A sign hanging on a tree reads "Fear of fire is what brought us to this place where we are at today, where we really have reason to fear fire."
Signs on the trees point to the history of how we've interacted with forests, from Smokey the Bear to warning quotes like this.
(Samanta Helou Hernandez
For LAist)

The Atlantic has included environmental messaging throughout its history, from co-founder Ralph Waldo Emerson to an argument for national parks from famed naturalist John Muir. Going back to the articles that most recently inspired the exhibition, the magazine’s series launched last year with a piece whose message is in its title:Return the National Parks to the Tribes.

“Without any changes, we are due to experience the same trajectory that we have been experiencing over the past decade, which is more catastrophic fire events, more frequently,” Kaino said.

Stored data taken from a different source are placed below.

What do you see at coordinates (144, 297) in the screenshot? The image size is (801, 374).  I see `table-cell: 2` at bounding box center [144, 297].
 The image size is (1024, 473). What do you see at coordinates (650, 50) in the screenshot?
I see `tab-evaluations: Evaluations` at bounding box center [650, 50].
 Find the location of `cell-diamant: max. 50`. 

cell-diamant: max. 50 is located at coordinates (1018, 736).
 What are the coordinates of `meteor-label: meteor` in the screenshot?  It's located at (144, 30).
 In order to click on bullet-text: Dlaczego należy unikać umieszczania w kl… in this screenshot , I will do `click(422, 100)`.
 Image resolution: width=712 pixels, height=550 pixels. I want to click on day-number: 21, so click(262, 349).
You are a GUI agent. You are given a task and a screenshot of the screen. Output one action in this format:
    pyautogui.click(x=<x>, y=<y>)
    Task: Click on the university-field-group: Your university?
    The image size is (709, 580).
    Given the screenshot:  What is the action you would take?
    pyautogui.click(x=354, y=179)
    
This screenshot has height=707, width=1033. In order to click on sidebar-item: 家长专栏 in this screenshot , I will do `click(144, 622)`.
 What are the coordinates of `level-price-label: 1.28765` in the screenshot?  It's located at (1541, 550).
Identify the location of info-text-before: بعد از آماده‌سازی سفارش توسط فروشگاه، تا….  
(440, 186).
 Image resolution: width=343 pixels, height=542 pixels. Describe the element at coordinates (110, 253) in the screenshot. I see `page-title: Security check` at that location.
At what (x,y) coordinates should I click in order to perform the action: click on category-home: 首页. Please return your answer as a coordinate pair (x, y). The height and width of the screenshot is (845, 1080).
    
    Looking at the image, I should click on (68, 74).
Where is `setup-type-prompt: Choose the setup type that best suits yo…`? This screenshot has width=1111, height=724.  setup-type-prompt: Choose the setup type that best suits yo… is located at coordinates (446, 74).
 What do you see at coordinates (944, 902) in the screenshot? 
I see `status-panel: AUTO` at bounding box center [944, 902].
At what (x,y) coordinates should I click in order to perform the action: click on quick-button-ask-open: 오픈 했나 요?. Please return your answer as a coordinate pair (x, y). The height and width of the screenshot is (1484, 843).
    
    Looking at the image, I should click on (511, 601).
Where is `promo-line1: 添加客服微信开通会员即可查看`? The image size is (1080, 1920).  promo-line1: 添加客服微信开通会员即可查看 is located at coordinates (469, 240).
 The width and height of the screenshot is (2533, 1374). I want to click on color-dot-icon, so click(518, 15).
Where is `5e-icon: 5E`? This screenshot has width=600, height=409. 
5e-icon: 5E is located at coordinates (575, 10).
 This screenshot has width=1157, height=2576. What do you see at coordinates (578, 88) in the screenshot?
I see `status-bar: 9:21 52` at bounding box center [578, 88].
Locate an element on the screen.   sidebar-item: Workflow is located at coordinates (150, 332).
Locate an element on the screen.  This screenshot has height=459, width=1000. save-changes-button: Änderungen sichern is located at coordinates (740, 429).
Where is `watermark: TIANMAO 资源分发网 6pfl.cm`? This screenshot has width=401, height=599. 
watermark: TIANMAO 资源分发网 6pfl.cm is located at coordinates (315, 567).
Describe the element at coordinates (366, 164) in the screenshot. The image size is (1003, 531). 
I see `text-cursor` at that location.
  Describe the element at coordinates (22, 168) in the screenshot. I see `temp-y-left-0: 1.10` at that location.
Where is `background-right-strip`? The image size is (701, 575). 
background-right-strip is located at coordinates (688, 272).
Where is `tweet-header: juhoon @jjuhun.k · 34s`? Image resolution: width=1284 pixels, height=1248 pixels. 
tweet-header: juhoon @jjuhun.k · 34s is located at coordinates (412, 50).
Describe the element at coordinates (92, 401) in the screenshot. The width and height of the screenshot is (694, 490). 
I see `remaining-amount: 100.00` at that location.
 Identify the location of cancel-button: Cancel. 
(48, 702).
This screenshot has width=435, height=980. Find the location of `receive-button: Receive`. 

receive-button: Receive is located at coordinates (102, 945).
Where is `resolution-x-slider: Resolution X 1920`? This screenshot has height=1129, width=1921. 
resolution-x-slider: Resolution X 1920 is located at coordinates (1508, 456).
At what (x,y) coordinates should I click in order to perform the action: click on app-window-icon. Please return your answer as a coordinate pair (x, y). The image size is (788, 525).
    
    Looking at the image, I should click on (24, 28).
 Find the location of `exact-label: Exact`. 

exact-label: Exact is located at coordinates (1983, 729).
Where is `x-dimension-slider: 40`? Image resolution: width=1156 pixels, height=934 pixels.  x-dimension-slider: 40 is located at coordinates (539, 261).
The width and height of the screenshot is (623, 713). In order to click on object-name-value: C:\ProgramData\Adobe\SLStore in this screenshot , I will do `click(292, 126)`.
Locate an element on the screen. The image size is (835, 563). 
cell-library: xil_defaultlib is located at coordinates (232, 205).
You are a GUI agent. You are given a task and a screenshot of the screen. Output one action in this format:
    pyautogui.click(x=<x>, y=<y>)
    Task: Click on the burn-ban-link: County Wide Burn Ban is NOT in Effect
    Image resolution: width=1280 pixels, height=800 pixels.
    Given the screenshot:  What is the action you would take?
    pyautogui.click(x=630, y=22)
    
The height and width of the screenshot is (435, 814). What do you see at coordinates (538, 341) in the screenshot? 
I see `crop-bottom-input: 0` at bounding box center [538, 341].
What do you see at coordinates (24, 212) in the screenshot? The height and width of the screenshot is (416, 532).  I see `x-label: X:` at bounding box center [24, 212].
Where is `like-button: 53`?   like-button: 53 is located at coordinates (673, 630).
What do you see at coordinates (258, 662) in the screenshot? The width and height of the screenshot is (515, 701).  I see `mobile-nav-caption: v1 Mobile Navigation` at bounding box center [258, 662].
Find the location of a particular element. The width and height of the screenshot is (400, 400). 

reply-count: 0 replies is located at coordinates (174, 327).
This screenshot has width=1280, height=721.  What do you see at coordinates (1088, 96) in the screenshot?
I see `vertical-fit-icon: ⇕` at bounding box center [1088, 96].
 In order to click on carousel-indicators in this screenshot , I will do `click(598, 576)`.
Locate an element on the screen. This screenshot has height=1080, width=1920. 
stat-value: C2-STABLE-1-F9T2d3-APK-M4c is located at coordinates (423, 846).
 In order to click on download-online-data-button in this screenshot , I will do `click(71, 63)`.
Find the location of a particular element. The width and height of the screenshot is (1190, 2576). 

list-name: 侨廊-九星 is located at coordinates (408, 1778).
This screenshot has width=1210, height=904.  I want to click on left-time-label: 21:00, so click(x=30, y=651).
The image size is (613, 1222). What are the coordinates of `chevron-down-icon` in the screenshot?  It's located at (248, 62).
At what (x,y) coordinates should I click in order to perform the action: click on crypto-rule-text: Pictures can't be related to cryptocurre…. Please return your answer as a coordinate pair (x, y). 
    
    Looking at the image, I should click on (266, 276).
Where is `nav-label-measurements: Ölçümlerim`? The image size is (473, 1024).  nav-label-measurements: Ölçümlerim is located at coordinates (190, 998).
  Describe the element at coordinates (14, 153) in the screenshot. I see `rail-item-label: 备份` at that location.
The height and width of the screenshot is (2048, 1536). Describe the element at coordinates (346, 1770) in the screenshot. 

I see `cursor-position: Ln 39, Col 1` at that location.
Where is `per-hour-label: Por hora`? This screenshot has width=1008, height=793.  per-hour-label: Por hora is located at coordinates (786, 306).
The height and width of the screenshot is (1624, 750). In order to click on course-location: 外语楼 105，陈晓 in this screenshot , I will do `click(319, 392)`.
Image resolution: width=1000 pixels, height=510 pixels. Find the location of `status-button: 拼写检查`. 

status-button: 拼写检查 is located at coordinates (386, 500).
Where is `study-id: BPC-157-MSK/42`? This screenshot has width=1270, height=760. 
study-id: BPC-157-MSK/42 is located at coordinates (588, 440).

Kaino believes that doing so could make significant change, though it may be on a longer timescale — perhaps not within our lifetimes, but those of our children.

“Our team, we’ll do whatever we can to help move that needle in the direction of trying to do something, rather than do nothing,” Kaino said.

Some of that action is happening through the exhibition itself, with Conservation International planting a tree for each ticket sold to the show (in partnership with sponsor MasterCard).

How To Go

Tickets: You canbuy timed tickets for the show to see it Thursdays through Sundays, with the experience taking about half an hour.

Cost: $13 to $40

Schedule: It’s set to run through the rest of the summer.